What the task requires.
Among the entries below, extract exactly the lines that run from the one with "1051x908 pixels." through the one with "Task: Click the meeting info icon", both ends included.

Source material.
*****

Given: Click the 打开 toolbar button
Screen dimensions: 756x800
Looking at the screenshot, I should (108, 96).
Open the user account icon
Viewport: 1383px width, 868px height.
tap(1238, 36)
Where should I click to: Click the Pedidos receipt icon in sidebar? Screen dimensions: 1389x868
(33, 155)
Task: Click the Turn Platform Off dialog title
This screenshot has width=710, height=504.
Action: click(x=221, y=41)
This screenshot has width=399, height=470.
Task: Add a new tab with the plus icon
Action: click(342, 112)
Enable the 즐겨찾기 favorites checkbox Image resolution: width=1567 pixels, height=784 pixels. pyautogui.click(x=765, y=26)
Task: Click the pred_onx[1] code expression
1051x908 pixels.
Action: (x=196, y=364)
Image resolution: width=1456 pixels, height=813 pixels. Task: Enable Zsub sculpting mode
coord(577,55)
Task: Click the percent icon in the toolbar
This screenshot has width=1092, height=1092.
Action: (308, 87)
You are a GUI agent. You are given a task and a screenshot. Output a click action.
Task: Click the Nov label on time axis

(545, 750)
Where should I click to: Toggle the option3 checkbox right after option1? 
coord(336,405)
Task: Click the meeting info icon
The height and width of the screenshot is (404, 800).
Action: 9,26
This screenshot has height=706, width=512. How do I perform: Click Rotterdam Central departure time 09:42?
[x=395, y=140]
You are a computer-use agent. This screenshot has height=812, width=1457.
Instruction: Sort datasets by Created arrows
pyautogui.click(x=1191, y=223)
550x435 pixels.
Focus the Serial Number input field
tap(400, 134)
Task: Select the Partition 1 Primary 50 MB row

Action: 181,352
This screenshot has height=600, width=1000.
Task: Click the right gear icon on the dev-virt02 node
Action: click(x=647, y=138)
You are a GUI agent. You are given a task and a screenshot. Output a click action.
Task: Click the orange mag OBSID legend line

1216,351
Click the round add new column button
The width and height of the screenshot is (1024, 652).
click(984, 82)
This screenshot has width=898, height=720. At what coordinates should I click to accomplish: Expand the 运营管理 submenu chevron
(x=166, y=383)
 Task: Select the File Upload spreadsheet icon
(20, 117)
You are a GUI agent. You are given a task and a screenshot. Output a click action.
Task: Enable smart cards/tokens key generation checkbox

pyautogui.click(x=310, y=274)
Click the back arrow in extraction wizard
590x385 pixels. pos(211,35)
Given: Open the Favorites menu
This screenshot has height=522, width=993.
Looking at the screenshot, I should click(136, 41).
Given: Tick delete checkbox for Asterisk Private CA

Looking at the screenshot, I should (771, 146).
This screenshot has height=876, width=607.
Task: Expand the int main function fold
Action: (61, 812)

*****

Response to this task.
1051x908 pixels.
Action: (x=196, y=364)
Image resolution: width=1456 pixels, height=813 pixels. Task: Enable Zsub sculpting mode
coord(577,55)
Task: Click the percent icon in the toolbar
This screenshot has width=1092, height=1092.
Action: (308, 87)
You are a GUI agent. You are given a task and a screenshot. Output a click action.
Task: Click the Nov label on time axis

(545, 750)
Where should I click to: Toggle the option3 checkbox right after option1? 
coord(336,405)
Task: Click the meeting info icon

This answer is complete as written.